Draw Poker

December 5, 2005

You want to be selective, but not so selective that you pass on Fulltiltpoker money you could have won, but for the fact that you didn't have absolute certainty about the value of your hand compared to your opponent's. You are looking for that proverbial fine line. You want to be aggressive enough to optimize your winnings. Optimize is the operative word! You are not playing to maximize your winning opportunities.

If two overcards fall, you're probably an underdog, and ought to give it up if your opponent bets into you. If just one overcard falls and just the two of you are contesting the pot, its a judgment call, and unless you've got a terrific read on your opponent, you'll seldom be sure where you stand. If he's clever, and tries for a checkraise by checking the flop and turn, go ahead and check behind him.

7 card Stud

If that's the case, why would anyone in their right mind quit -- except for being tired, having other Fulltiltpoker plans, or any other valid reason -- when they figure to win even more money by continuing to play? If the composition of the game changes, and all the weak players have gone broke and are replaced by better players, then quitting makes sense.
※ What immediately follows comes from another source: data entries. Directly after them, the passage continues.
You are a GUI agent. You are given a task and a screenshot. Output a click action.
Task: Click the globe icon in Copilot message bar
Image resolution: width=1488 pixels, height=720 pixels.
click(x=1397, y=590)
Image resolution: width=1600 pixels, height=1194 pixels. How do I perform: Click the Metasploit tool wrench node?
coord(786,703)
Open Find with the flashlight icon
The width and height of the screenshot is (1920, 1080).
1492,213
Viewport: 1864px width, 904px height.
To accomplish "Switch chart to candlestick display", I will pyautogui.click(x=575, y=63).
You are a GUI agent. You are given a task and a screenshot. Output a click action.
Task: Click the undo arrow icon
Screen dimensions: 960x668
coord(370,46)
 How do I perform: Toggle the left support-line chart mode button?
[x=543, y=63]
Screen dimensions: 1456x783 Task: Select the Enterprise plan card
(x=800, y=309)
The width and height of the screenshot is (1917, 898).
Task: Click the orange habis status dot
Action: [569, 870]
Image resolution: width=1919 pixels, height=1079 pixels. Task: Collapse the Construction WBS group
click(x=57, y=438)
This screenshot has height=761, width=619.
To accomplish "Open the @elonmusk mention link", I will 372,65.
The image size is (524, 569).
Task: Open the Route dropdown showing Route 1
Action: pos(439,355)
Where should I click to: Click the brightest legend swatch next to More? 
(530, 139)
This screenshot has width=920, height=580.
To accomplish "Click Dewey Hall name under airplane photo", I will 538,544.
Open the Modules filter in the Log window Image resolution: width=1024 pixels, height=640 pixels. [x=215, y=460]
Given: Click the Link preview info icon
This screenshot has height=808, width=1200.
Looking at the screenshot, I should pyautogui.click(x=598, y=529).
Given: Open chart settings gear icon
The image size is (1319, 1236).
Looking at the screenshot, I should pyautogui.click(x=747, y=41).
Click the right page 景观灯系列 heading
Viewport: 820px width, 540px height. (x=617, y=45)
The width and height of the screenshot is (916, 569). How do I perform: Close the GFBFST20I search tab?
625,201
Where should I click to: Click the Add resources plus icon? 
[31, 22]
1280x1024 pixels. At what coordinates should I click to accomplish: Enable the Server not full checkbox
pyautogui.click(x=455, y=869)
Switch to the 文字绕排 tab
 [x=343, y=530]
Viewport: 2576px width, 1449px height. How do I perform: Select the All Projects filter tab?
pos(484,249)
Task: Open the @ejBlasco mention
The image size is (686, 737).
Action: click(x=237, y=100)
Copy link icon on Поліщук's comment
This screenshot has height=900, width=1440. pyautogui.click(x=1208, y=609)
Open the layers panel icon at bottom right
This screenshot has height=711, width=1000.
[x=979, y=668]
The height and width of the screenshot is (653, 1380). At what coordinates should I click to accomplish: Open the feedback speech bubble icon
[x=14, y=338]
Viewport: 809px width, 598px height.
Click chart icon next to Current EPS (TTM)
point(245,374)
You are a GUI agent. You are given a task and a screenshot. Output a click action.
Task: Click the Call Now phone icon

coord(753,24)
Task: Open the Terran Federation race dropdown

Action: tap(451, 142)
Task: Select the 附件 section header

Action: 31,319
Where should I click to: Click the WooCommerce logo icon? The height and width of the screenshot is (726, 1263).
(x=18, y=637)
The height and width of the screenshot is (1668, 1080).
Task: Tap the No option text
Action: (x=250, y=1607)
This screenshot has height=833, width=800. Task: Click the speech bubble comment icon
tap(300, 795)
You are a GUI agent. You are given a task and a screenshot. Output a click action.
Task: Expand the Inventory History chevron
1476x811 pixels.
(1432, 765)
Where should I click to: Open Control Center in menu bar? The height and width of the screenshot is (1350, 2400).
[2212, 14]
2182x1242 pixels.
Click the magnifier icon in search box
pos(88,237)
Peter Secor won it, and has the distinction some would call it the dubious honor of being referred to as the World Fulltiltpoker Champion for 2002. This was the fourth annual ESCARGOT, an event I created in 1999 because I thought that southern California, an area with more poker tables than any other in the country, deserved its own gathering to honor those poker players who chat about poker and other topics of mutual interest on the Internet newsgroup Rec.Gambling.Poker.

And the more you play and the better you become at reading your opponents by putting him on a hand or picking up tells the less you'll have to rely on game theory. After all, you usually won't be playing against the Invisible Man. Even if you play on line, where your opponents actually are invisible, you can discover tells about opponents and put them on hands based on their proclivities for checking versus betting, and calling versus folding.

I believe there is a sufficiency of technique that needs to be learned in poker before a player can comfortably and confidently deviate from the book play. Just as a painter must master brush technique and a musician needs to practice scales before improvisation and creativity allows them to bend the rules they have been taught, so does a grounding in generally accepted poker theory make it easier for a newcomer to quickly come up to speed.

5 card Stud

These Fulltiltpoker players give up a lot, too much it seems, which may be why they struggle year after year. Given the chance, even bright students are prone to avoiding mathematics. People who would consider themselves egregiously insulted if called "illiterate," readily admit to being innumerate. But mathematics - at least poker math - is not difficult.

When all is said and done, he might not even be able to beat a bluff. But the player in the middle has a lot to worry about. If you bet not only does he have to worry about whether you have a real hand, he also needs to concern himself with the player to his left. Even if the player in the middle has a marginal hand - the kind he'd call you with if the two of you were heads-up - he might release it.